In the middle of nothing, ANYTHING AT ALL becomes pregnant with meaning. During the Burning Man festival, for one week, there are thousands of pregnant anythings.

Then, the Playa looks as if a spoiled child of Giants spilled his toy box all over the desert, and never picked up after himself... all these gigantic wind-up toys are strewn across the vast desert, some fallen over on their sides, some wobbling and marching.

There is absolutely NO WAY -- NONE -- to impart the sheer braintaking TOTAL MADNESS and BEAUTY that surrounds one from up high on the Man's pedestal, in the center of it all.
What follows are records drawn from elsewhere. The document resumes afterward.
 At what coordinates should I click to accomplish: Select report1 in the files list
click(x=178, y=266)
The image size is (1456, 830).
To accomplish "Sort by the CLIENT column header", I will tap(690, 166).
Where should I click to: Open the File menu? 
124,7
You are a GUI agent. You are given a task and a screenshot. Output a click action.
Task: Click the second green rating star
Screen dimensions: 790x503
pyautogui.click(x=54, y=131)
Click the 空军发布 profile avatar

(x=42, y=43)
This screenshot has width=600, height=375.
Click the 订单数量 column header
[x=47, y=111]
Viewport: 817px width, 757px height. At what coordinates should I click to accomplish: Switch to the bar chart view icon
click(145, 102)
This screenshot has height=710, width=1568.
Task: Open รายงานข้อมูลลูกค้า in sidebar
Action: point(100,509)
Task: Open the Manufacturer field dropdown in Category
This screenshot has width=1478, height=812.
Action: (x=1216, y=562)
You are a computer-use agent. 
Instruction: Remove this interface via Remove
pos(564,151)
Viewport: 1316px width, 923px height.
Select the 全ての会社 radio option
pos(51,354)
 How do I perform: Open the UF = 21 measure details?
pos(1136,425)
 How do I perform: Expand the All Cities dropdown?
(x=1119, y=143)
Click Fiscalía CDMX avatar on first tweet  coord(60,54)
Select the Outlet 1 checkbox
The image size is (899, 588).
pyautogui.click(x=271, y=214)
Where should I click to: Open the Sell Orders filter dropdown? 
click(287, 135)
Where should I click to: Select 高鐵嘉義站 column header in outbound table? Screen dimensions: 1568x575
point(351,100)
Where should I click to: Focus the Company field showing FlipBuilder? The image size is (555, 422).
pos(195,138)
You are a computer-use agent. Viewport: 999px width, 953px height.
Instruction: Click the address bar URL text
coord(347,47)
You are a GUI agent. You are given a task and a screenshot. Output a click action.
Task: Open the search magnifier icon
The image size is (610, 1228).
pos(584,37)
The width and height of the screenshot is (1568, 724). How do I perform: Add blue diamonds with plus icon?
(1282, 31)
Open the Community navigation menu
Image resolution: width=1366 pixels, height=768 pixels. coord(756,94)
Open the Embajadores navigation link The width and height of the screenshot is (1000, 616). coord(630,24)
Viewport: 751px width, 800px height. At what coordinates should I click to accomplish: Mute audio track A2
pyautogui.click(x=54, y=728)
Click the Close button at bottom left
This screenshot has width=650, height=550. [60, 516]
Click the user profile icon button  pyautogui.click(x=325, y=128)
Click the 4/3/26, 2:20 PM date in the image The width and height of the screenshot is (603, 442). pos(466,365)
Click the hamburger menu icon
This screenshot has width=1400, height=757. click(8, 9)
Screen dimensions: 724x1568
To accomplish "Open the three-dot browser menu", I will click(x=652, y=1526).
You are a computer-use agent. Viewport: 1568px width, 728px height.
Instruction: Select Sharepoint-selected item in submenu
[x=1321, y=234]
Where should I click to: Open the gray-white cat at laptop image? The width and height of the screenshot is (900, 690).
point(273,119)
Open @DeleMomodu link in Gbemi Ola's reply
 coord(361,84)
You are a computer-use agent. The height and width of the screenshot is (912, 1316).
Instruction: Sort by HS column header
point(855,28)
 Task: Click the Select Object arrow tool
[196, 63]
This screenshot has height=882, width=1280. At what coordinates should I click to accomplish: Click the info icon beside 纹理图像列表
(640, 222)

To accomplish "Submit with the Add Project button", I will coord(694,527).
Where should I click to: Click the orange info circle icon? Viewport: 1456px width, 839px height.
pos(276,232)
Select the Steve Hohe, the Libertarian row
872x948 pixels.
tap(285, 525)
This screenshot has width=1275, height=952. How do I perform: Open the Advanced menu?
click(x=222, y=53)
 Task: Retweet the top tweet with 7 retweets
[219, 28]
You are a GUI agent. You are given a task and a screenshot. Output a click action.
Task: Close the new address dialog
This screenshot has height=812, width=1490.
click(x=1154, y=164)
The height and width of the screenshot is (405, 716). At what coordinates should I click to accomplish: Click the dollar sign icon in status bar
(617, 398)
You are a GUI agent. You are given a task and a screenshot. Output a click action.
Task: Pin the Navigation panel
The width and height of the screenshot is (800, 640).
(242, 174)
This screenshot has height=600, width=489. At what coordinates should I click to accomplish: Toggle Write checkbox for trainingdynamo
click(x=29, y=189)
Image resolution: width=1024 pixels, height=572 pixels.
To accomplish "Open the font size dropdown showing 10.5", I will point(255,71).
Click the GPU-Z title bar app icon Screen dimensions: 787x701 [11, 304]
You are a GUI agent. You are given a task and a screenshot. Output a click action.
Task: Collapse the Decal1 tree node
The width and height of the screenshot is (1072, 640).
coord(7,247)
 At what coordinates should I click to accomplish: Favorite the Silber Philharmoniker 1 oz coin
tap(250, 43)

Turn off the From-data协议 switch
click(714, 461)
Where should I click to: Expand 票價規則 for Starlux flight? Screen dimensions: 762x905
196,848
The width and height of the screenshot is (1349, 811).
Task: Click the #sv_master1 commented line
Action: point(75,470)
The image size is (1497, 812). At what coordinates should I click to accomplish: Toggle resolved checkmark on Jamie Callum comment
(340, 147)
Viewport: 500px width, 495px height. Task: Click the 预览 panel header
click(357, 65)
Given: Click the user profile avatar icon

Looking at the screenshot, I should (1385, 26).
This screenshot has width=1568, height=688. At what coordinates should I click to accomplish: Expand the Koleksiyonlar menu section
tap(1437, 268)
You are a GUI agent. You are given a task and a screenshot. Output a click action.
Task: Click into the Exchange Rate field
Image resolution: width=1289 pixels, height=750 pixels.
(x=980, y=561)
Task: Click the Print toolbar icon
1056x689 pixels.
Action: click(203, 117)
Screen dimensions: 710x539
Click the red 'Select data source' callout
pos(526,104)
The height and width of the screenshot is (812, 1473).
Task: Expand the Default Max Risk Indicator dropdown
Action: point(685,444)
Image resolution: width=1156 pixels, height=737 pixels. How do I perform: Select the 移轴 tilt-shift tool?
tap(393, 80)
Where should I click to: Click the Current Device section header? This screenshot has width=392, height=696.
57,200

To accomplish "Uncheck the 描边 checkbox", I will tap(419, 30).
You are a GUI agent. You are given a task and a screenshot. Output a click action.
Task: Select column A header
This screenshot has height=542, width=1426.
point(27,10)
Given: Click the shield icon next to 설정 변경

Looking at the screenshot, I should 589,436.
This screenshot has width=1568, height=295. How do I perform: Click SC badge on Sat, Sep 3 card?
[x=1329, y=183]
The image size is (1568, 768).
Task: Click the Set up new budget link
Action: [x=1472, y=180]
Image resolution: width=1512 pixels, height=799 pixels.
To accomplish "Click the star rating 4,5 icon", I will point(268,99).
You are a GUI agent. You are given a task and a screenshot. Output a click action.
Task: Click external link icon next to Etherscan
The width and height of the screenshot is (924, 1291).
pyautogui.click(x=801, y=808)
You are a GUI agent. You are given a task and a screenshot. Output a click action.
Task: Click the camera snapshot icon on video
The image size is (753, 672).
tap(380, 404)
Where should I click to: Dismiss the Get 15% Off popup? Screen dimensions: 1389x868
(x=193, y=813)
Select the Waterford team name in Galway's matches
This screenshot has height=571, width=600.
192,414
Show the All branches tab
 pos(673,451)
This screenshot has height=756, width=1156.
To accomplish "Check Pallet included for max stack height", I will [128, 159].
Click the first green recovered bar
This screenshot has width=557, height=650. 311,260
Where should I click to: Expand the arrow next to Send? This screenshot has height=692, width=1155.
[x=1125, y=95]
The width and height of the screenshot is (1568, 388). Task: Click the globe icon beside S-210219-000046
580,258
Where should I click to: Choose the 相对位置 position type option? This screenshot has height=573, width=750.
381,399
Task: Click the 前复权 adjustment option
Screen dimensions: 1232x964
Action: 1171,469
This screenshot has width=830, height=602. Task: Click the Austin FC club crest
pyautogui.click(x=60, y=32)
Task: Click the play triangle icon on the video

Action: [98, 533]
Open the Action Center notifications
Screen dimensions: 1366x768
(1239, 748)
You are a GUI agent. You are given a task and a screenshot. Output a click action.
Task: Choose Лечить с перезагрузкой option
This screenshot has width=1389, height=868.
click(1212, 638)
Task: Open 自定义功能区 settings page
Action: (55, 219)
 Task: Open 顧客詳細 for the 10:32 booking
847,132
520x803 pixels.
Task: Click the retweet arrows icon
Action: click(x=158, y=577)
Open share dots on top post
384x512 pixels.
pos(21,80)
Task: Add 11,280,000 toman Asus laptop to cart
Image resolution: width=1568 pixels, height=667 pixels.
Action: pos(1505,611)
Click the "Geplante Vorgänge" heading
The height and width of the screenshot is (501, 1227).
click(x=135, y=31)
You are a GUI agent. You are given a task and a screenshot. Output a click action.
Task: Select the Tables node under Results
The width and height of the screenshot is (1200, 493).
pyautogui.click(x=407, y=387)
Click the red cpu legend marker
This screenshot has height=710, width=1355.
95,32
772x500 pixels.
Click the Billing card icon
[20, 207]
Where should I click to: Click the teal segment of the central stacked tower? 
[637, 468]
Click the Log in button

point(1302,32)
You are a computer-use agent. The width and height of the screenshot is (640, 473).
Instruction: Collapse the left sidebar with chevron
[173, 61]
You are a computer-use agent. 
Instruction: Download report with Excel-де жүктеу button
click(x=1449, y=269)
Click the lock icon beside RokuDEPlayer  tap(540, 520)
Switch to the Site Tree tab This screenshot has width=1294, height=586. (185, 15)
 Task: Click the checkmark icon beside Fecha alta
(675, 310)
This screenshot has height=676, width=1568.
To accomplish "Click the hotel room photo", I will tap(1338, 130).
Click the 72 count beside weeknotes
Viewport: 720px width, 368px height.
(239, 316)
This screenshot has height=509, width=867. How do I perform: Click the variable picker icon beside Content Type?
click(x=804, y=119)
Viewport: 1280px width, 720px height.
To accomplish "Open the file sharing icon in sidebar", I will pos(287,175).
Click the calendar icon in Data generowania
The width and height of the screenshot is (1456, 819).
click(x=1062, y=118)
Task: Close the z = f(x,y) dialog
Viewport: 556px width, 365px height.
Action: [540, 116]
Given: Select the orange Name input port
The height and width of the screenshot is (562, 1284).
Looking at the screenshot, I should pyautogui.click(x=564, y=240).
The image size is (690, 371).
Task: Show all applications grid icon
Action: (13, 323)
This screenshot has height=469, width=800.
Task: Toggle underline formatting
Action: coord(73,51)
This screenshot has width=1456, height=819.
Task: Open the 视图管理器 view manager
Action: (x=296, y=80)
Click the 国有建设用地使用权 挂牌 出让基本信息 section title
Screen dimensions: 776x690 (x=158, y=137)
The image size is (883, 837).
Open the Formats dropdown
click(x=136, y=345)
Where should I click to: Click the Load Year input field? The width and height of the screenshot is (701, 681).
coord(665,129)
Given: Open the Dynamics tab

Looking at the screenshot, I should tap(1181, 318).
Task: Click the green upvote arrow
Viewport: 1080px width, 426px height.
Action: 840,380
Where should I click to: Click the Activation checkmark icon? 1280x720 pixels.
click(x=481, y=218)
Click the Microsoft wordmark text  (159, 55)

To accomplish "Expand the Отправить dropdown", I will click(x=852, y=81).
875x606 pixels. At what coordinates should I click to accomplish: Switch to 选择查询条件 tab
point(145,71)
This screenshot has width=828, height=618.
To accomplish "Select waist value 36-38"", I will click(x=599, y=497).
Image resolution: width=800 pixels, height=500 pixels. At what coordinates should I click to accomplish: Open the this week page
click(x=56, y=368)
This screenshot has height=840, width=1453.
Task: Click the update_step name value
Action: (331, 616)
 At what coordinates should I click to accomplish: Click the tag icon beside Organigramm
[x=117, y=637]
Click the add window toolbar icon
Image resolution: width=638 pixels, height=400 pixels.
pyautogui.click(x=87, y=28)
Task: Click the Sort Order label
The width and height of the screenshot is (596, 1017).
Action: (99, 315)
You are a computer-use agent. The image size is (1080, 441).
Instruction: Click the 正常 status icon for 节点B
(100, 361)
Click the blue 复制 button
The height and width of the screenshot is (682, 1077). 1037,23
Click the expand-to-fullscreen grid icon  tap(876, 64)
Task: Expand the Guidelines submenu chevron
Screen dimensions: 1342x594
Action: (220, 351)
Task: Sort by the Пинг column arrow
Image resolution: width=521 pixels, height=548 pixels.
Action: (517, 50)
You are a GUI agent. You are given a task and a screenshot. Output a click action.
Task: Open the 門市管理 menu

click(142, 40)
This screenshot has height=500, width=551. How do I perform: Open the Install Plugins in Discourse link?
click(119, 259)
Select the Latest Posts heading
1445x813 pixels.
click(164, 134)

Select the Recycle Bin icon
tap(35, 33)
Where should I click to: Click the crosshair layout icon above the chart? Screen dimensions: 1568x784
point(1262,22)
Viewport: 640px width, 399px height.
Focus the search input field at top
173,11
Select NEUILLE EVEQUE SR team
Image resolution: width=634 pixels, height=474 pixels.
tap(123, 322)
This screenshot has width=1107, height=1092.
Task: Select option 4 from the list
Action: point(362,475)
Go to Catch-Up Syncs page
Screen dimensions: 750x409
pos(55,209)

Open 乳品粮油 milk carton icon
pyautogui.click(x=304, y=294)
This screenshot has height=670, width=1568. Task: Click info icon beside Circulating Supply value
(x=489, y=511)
You can sit directly under the Man's crotch and pan the horizon 360 degrees, and from that vantage point, the city made of carnivals that confronts you is certainly the most spectacular man-made sight that *my* brain can even begin to conceive of. In fact, so much human ingenuity and nuttiness is inconceivable until you've seen it. Pictures don't do it any kind of justice. It's moot whether or not you believe me, because even if you do believe me, you still can't grok it unless you're standing right there in the middle of it all, your lower jaw scraping the ground as you shuffle stunned and agog through A LIVING WARNER BROTHERS CARTOON.

And then, if you go way far out there on the perimeter, away from the city and the plain of artworks, where there is NOTHING but PLAYA (and I do mean nothing)... AHHH. THAT too is sublime, in contrast. Especially if you happen to be relaxing on one of the couches on Pepper Mousers's Motorized Living Room, going about 40 miles an hour, with the stereo blasting, at NIGHT, sipping a margarita, in the middle of nowhere, nothing for the Mobile Living Room's headlights to light up except the pure flatness ahead.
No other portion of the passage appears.